> **AIM**: Gather each line of the entries below that contains the string "pixels", copying every such line in full. Treat the match as case-sensitive.

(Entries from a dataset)
----------------

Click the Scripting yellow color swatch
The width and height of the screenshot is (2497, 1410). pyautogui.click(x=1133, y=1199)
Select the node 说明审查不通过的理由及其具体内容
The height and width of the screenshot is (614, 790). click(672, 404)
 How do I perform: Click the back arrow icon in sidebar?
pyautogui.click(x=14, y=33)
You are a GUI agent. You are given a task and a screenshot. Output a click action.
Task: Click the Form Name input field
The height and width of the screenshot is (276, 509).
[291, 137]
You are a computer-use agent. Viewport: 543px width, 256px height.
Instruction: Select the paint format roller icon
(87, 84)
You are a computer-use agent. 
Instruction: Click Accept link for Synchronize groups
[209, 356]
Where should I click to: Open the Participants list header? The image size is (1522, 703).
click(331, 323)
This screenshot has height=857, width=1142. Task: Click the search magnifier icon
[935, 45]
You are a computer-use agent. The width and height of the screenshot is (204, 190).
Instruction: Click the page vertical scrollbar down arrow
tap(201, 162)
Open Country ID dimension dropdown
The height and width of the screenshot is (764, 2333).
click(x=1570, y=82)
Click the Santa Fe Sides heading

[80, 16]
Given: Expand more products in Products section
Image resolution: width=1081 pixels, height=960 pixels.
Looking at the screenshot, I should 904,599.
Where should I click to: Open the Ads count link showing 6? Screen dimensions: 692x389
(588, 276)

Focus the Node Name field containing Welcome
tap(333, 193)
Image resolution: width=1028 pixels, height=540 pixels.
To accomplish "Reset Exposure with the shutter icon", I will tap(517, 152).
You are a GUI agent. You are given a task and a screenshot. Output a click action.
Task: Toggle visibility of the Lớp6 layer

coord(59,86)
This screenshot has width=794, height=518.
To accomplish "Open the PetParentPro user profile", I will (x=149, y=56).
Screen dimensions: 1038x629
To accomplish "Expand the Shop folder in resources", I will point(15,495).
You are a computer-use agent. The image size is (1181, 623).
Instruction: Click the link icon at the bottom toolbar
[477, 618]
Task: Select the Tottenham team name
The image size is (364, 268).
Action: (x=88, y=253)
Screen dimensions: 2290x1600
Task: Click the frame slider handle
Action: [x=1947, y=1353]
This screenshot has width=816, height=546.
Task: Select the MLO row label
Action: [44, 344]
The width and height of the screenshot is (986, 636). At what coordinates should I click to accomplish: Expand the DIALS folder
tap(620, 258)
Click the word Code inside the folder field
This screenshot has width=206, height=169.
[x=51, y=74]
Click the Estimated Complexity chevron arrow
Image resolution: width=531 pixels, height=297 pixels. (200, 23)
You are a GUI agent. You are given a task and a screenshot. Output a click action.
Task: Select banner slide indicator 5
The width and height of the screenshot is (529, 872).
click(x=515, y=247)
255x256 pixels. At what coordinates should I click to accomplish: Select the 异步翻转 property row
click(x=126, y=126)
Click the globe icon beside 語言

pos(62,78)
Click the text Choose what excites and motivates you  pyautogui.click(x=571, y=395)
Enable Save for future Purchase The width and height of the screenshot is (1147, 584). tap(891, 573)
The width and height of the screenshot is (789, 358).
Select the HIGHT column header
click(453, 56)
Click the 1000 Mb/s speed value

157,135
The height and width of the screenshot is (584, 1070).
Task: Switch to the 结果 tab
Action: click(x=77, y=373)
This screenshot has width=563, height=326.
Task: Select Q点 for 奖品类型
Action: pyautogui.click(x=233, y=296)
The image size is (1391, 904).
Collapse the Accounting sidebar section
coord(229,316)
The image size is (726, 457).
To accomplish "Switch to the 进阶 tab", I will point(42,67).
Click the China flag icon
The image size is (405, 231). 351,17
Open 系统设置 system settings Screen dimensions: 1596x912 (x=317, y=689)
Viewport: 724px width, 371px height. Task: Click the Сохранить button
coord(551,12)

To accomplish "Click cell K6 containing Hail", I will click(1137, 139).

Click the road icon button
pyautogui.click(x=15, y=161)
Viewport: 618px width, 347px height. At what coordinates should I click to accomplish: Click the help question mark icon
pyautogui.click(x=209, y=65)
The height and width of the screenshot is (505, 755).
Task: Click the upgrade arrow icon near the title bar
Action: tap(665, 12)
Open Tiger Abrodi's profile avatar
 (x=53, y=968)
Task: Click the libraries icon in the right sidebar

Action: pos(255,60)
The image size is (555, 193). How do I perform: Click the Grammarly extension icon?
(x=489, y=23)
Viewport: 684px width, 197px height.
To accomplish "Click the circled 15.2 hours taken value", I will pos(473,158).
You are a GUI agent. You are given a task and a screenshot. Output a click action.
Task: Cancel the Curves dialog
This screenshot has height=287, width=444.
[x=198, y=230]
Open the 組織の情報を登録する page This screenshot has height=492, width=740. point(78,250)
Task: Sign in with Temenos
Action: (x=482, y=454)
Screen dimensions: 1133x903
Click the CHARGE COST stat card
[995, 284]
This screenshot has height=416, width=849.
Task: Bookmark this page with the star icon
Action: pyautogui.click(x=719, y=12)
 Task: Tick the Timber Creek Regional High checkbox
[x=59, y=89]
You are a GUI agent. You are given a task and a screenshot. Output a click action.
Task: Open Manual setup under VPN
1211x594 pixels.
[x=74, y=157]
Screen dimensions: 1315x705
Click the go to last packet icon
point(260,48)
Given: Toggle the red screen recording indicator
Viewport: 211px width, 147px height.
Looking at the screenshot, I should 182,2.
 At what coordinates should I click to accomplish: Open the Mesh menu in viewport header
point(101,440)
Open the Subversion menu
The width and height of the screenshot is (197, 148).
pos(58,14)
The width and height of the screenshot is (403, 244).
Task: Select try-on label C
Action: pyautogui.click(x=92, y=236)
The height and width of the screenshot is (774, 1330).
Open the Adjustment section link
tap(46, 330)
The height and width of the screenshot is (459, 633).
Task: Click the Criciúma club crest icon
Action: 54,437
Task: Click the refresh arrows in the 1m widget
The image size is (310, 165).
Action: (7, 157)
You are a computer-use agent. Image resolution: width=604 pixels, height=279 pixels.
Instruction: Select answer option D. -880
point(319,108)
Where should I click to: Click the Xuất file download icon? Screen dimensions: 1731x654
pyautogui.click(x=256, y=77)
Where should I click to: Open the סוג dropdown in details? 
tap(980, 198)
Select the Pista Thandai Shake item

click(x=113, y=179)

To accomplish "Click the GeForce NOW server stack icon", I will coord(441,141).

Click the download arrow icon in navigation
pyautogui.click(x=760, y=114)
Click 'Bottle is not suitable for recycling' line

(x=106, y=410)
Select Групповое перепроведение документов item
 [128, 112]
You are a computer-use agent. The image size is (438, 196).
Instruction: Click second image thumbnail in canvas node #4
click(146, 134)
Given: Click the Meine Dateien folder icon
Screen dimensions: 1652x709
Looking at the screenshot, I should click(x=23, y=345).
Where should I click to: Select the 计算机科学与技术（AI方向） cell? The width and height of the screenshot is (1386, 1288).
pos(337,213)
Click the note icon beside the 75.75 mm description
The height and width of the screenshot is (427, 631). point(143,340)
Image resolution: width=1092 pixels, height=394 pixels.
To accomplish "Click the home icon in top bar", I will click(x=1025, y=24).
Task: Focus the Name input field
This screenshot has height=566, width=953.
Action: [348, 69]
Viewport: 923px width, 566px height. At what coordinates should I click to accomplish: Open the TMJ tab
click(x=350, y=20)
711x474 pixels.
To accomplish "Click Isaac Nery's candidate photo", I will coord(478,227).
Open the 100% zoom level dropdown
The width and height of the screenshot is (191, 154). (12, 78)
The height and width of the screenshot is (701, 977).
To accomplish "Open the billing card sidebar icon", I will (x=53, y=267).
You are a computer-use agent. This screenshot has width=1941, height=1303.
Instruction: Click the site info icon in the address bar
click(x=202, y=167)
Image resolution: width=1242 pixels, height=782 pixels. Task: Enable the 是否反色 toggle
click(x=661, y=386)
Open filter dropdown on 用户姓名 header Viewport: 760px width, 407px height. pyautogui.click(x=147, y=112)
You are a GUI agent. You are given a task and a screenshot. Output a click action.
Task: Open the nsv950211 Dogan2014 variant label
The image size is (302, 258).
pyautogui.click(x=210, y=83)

----------------

> **ANSWER TO THIS EXERCISE**:
Image resolution: width=1081 pixels, height=960 pixels.
Image resolution: width=1028 pixels, height=540 pixels.
Image resolution: width=531 pixels, height=297 pixels. (200, 23)
255x256 pixels. At what coordinates should I click to accomplish: Select the 异步翻转 property row
1211x594 pixels.
You are a computer-use agent. Image resolution: width=604 pixels, height=279 pixels.
Image resolution: width=1092 pixels, height=394 pixels.
711x474 pixels.
Image resolution: width=1242 pixels, height=782 pixels. Task: Enable the 是否反色 toggle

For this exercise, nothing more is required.